Sure enough, this latest Superman, played by an eerily inorganic Brandon Routh, seems more aware of his responsibilities and limitations than any previous wearer of the red shorts. Hovering in the ionosphere, his cape fluttering behind him like crumpled wings, he frowns while listening to the world's whispered problems - too many even for him - with that super-sensitive hearing. One is reminded of Bruno Ganz's sad angel in Wings of Desire. But Singer, who has Marlon Brando, the superhero's father in the Reeve version, remind us that "I have sent you my only son", sees his protagonist as being higher even than the angels.

Working in allusions to the Pietà and the crucifixion, the director draws quite audacious parallels between Superman, the creation of two Jewish cartoonists, and Jesus Christ, a different sort of saviour. Remembering the strife-ridden news footage - wars, revolutions, sectarian hatred - that Clark Kent, Superman's benign alter ego, watches after he returns from a five-year sojourn to his home planet, one can't help but speculate that the belief in divine redeemers causes as much conflict as it does reconciliation. Singer's gorgeous cinematic iconography should, however, prove sufficiently persuasive to make believers of even the most profound sceptics.

More impressive still are the film's successful attempts to insinuate Superman, often a conservative figure, into a less traditional family unit. Since her hero vanished from the planet, Kate Bosworth's somewhat hollow Lois has had a child and acquired a new man. The notion that Superman, the ex-boyfriend, might take up a supporting role in such an arrangement sounds sufficiently PC to induce spontaneous gagging and nausea. But the script by Michael Dougherty and Dan Harris allows the four-way relationship to evolve gently, without conspicuously forcing any agenda upon us.

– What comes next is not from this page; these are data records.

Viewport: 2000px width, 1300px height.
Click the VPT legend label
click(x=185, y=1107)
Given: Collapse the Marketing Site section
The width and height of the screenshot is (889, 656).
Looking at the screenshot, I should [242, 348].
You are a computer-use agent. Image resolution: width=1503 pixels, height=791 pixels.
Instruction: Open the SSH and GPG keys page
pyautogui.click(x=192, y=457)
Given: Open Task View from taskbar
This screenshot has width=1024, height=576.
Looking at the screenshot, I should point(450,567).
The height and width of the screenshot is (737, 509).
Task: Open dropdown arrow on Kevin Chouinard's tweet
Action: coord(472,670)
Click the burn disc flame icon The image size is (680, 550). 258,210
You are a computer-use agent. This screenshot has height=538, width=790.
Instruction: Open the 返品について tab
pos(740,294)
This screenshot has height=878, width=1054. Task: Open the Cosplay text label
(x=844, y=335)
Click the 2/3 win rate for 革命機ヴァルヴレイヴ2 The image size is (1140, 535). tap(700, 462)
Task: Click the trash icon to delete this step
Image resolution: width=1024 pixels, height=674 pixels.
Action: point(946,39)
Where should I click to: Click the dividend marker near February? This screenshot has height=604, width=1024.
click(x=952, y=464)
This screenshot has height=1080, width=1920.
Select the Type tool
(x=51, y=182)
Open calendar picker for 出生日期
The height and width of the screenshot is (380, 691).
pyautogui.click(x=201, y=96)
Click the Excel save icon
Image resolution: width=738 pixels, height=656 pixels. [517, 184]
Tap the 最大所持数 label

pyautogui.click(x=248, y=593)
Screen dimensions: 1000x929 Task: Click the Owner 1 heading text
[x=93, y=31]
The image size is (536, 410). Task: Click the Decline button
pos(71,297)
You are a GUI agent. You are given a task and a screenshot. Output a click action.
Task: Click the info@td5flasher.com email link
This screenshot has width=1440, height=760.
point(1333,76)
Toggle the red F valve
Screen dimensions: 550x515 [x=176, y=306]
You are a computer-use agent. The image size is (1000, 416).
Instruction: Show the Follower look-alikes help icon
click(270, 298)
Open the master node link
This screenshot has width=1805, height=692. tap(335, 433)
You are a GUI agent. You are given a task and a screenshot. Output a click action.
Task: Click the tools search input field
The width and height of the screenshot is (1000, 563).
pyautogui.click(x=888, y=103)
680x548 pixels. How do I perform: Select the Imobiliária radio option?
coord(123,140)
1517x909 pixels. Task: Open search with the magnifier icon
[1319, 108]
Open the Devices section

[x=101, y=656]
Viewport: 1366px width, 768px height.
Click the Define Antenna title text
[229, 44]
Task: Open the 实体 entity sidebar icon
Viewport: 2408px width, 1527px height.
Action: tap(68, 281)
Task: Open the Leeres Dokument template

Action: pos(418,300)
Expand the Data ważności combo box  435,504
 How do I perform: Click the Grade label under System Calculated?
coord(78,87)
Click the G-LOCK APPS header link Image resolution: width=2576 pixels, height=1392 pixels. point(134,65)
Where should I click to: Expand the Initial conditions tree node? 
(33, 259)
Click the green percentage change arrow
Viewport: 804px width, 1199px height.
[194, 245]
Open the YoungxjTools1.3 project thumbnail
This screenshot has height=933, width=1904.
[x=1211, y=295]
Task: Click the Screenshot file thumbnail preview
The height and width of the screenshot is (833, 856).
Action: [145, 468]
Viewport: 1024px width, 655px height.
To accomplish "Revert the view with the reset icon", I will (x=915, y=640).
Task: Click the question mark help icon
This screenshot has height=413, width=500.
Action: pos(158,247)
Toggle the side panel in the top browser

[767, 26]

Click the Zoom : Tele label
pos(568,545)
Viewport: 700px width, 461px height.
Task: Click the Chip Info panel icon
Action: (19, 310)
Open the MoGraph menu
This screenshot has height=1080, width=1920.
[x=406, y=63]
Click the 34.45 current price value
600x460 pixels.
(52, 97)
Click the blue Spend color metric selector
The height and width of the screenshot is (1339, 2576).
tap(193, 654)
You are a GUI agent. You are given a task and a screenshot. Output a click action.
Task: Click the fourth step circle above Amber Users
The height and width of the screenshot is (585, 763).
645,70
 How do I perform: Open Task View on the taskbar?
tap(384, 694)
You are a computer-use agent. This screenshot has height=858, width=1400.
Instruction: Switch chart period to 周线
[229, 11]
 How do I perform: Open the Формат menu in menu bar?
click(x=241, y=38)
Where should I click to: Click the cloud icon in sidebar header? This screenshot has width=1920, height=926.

So, Superman Returns, both literally and figuratively a grey film, makes cogent sociological observations. It plays intriguing games with its hero's quasi-mythical status. But isn't this supposed to be a popcorn movie? The unfortunate truth is that, as in the X-Men films, the efforts to deliver a treatise on the form and function of the superhero somewhat overpower the action sequences. There are, it is true, some fine set-pieces - bullets bounce off Superman's eye, the hero deposits a stricken aircraft in a packed baseball stadium - but the final conflict, in which Kevin Spacey's by-the-numbers Luthor cackles on his evolving land mass, feels vague, perfunctory and confusing.

Perhaps the time has come for Singer to direct a superhero film with no action in it whatsoever. The caped crusaders could, perhaps, sit around pine tables discussing oblivion in the manner of characters from an Ingmar Bergman picture. Of course, such a venture would make no money. And the Man of Steel's ability to generate revenue is what really persuades the world - or, at least, Warner Brothers - that it still needs Superman.